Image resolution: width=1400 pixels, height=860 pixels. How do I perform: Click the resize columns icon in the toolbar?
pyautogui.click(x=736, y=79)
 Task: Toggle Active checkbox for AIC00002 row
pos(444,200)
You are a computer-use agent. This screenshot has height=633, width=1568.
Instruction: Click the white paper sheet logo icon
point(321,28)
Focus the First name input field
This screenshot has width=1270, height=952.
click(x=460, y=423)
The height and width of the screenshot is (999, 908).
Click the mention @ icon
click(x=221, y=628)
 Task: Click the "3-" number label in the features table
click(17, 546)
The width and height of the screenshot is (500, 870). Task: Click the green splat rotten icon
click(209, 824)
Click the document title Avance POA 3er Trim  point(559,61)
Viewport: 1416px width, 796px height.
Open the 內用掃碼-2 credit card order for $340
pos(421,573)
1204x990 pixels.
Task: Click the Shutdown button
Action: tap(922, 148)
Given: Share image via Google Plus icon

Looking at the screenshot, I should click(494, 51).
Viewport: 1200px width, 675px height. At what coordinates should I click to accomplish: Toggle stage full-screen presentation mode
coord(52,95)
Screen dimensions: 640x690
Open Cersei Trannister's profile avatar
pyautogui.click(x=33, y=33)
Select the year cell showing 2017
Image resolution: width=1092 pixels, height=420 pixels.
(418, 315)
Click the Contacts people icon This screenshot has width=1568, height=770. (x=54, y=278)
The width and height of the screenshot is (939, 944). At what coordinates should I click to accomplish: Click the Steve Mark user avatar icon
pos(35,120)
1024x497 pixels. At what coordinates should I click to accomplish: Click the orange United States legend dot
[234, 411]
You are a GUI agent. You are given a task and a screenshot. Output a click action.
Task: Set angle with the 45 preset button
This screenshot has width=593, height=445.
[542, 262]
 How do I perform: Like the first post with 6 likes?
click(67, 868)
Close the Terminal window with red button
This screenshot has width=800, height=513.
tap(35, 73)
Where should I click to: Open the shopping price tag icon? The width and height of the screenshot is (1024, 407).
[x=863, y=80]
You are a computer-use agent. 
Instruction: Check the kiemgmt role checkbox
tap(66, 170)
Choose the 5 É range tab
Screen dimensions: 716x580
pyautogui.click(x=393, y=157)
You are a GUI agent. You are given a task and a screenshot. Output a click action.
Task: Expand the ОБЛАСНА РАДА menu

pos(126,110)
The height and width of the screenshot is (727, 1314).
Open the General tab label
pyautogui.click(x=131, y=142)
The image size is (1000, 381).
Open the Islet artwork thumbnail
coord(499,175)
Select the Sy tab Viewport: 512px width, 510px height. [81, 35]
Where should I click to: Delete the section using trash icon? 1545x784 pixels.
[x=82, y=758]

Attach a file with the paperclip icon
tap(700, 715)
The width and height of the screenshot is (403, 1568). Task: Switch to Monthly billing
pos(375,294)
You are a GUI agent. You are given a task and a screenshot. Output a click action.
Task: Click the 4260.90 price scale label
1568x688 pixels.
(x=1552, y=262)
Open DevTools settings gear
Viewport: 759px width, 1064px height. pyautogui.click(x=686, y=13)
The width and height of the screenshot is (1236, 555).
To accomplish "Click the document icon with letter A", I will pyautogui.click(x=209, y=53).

################

__Task to carry out__
Print every line of the listing exactly.

__Task response__
Image resolution: width=1400 pixels, height=860 pixels. How do I perform: Click the resize columns icon in the toolbar?
pyautogui.click(x=736, y=79)
 Task: Toggle Active checkbox for AIC00002 row
pos(444,200)
You are a computer-use agent. This screenshot has height=633, width=1568.
Instruction: Click the white paper sheet logo icon
point(321,28)
Focus the First name input field
This screenshot has width=1270, height=952.
click(x=460, y=423)
The height and width of the screenshot is (999, 908).
Click the mention @ icon
click(x=221, y=628)
 Task: Click the "3-" number label in the features table
click(17, 546)
The width and height of the screenshot is (500, 870). Task: Click the green splat rotten icon
click(209, 824)
Click the document title Avance POA 3er Trim  point(559,61)
Viewport: 1416px width, 796px height.
Open the 內用掃碼-2 credit card order for $340
pos(421,573)
1204x990 pixels.
Task: Click the Shutdown button
Action: tap(922, 148)
Given: Share image via Google Plus icon

Looking at the screenshot, I should click(494, 51).
Viewport: 1200px width, 675px height. At what coordinates should I click to accomplish: Toggle stage full-screen presentation mode
coord(52,95)
Screen dimensions: 640x690
Open Cersei Trannister's profile avatar
pyautogui.click(x=33, y=33)
Select the year cell showing 2017
Image resolution: width=1092 pixels, height=420 pixels.
(418, 315)
Click the Contacts people icon This screenshot has width=1568, height=770. (x=54, y=278)
The width and height of the screenshot is (939, 944). At what coordinates should I click to accomplish: Click the Steve Mark user avatar icon
pos(35,120)
1024x497 pixels. At what coordinates should I click to accomplish: Click the orange United States legend dot
[234, 411]
You are a GUI agent. You are given a task and a screenshot. Output a click action.
Task: Set angle with the 45 preset button
This screenshot has width=593, height=445.
[542, 262]
 How do I perform: Like the first post with 6 likes?
click(67, 868)
Close the Terminal window with red button
This screenshot has width=800, height=513.
tap(35, 73)
Where should I click to: Open the shopping price tag icon? The width and height of the screenshot is (1024, 407).
[x=863, y=80]
You are a computer-use agent. 
Instruction: Check the kiemgmt role checkbox
tap(66, 170)
Choose the 5 É range tab
Screen dimensions: 716x580
pyautogui.click(x=393, y=157)
You are a GUI agent. You are given a task and a screenshot. Output a click action.
Task: Expand the ОБЛАСНА РАДА menu

pos(126,110)
The height and width of the screenshot is (727, 1314).
Open the General tab label
pyautogui.click(x=131, y=142)
The image size is (1000, 381).
Open the Islet artwork thumbnail
coord(499,175)
Select the Sy tab Viewport: 512px width, 510px height. [81, 35]
Where should I click to: Delete the section using trash icon? 1545x784 pixels.
[x=82, y=758]

Attach a file with the paperclip icon
tap(700, 715)
The width and height of the screenshot is (403, 1568). Task: Switch to Monthly billing
pos(375,294)
You are a GUI agent. You are given a task and a screenshot. Output a click action.
Task: Click the 4260.90 price scale label
1568x688 pixels.
(x=1552, y=262)
Open DevTools settings gear
Viewport: 759px width, 1064px height. pyautogui.click(x=686, y=13)
The width and height of the screenshot is (1236, 555).
To accomplish "Click the document icon with letter A", I will pyautogui.click(x=209, y=53).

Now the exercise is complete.